A more general question regarding generics: I am not entirely familiar with the syntax of generics yet. Does it still require writing two separate implementations for real and integer kinds like func_arg_real and func_arg_int in your example? I am pretty sure that I am missing an essential part of the picture. But if not, the posted example seems unnecessarily complex and redundant for such a simple task.

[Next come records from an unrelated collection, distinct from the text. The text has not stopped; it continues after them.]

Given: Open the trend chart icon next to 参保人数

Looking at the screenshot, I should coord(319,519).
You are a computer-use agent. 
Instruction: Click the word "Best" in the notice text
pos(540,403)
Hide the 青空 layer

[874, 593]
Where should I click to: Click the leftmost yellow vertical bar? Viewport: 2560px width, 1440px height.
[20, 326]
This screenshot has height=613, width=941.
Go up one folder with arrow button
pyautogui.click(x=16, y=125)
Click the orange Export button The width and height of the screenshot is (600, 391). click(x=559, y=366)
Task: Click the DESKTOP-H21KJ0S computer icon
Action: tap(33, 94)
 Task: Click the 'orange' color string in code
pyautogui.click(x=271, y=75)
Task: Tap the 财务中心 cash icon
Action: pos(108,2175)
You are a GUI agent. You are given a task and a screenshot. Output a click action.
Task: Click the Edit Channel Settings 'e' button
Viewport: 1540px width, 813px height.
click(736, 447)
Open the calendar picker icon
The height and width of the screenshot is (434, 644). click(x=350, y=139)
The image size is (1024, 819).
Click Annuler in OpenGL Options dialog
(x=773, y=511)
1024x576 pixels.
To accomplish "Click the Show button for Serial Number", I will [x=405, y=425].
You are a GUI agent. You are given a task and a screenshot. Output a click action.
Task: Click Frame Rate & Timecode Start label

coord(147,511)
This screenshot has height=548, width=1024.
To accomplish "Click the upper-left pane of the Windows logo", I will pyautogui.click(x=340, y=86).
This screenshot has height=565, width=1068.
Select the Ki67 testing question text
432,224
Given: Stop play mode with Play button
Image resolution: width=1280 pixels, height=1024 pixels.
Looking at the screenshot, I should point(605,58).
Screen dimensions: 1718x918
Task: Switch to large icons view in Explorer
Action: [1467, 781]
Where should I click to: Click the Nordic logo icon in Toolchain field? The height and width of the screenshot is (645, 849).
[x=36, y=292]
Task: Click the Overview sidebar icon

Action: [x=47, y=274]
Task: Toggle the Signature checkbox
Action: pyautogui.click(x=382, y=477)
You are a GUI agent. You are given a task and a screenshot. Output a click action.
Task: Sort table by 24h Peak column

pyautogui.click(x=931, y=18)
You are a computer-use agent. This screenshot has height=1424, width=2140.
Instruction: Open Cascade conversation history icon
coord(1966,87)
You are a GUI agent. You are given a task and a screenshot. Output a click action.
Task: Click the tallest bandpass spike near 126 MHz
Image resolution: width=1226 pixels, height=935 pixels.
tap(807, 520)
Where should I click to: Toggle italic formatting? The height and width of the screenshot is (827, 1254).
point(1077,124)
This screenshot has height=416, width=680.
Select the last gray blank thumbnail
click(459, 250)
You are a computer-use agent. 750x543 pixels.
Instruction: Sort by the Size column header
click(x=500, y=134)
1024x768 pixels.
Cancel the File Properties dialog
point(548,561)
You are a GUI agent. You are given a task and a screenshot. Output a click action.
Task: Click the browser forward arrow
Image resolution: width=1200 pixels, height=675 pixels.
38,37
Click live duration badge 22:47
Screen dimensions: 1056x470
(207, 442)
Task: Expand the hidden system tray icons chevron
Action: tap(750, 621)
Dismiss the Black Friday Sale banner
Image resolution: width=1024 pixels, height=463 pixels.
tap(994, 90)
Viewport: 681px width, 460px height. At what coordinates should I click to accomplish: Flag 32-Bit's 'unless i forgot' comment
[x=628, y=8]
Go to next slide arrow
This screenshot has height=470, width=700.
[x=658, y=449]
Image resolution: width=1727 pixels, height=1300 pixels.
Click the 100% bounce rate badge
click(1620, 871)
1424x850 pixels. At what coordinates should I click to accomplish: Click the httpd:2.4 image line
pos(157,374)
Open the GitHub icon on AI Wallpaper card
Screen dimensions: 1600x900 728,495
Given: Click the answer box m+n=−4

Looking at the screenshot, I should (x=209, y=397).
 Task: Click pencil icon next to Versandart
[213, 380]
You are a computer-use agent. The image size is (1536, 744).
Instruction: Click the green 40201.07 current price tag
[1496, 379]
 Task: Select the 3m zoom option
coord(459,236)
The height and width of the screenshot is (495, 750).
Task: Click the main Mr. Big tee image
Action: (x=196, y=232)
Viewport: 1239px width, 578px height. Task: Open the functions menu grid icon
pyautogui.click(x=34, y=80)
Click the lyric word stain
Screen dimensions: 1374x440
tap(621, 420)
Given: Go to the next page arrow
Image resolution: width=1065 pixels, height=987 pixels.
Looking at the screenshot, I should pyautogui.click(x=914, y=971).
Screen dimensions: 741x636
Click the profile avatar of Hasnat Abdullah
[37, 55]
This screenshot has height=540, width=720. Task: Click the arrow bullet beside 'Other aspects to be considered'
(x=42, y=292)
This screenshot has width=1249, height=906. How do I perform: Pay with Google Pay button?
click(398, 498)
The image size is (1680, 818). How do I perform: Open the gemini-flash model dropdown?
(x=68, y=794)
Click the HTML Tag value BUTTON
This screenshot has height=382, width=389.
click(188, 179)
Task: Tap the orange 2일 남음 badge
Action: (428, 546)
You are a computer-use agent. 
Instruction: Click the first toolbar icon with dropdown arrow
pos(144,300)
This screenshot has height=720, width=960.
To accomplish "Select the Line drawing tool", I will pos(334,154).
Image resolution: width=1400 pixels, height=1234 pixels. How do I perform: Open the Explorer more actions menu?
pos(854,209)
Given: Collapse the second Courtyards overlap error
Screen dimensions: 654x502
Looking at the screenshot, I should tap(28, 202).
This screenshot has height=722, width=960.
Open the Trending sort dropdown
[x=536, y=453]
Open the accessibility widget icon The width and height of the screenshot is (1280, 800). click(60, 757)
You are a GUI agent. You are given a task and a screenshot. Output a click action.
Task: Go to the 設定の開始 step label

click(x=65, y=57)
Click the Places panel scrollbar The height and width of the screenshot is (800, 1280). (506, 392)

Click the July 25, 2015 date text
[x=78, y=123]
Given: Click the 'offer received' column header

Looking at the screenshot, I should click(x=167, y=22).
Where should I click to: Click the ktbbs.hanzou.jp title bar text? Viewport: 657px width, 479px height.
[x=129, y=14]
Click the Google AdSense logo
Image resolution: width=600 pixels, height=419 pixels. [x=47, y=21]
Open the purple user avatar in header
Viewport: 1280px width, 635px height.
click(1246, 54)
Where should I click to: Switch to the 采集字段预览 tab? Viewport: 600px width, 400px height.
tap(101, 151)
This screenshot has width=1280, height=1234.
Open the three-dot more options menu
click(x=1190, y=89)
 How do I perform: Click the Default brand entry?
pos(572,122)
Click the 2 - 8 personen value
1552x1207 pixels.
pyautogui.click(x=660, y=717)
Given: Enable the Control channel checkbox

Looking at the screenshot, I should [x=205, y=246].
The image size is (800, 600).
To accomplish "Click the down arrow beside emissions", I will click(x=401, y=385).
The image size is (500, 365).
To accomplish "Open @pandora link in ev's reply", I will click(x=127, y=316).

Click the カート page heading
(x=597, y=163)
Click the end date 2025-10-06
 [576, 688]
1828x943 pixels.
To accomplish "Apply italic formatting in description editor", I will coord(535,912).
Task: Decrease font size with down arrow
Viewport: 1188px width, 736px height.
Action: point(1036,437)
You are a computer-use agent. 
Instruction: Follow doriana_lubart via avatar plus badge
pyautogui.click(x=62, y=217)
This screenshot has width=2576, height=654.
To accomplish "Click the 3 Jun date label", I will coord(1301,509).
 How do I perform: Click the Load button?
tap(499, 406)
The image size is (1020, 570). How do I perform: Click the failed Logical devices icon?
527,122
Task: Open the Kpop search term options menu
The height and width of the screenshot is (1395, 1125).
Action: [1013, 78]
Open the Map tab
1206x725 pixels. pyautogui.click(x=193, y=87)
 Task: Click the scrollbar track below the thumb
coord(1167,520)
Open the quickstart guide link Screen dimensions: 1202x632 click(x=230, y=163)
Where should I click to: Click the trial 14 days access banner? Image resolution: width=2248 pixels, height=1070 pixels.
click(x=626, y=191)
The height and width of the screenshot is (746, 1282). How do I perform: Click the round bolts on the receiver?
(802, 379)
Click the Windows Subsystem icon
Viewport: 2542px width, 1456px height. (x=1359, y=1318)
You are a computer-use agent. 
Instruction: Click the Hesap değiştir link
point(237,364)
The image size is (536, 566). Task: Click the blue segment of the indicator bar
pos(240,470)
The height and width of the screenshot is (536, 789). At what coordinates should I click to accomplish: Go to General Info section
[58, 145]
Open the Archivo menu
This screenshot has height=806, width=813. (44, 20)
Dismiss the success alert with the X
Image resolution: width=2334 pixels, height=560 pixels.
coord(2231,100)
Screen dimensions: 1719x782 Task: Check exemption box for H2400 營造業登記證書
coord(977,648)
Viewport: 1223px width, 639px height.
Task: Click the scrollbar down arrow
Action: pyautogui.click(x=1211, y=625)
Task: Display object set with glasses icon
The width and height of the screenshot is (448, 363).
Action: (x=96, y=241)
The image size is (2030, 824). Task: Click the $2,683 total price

@shahmoradi so I am getting up to speed on all the details also, but here is my understanding: the generic code is just this:

    requirement R(T, F) 
        type :: T; end type
        function F(x, y) result(z)
            type(T), intent(in) :: x, y
            type(T) :: z
        end function
    end requirement

    template add_t(T, F)
        requires R(T, F)
        public :: add_generic
        function add_generic(x, y) result(z)
            type(T), intent(in) :: x, y
            type(T) :: z
            z = F(x, y)
        end function
    end template

Of which the actual “meat” of the code is just this:

        function add_generic(x, y) result(z)
            type(T), intent(in) :: x, y
            type(T) :: z
            z = F(x, y)
        end function

That is simple enough I think. It’s saying that F is some operation (to be provided by the user) that operates on x and y and produces z. The user is free to supply any such implementation.

Regarding the user part, you currently do this:

    real function func_arg_real(x, y) result(z)
        real, intent(in) :: x, y
        z = x + y
    end function

    subroutine test_template()
        instantiate add_t(real, func_arg_real), only: add_real => add_generic
        real :: x, y
        integer :: a, b
        x = 5.1
        y = 7.2
        print*, "The result is ", add_real(x, y)
    end subroutine

You provide the actual implementation of the F operation, and you provide the user type, in this case it’s real. That’s it.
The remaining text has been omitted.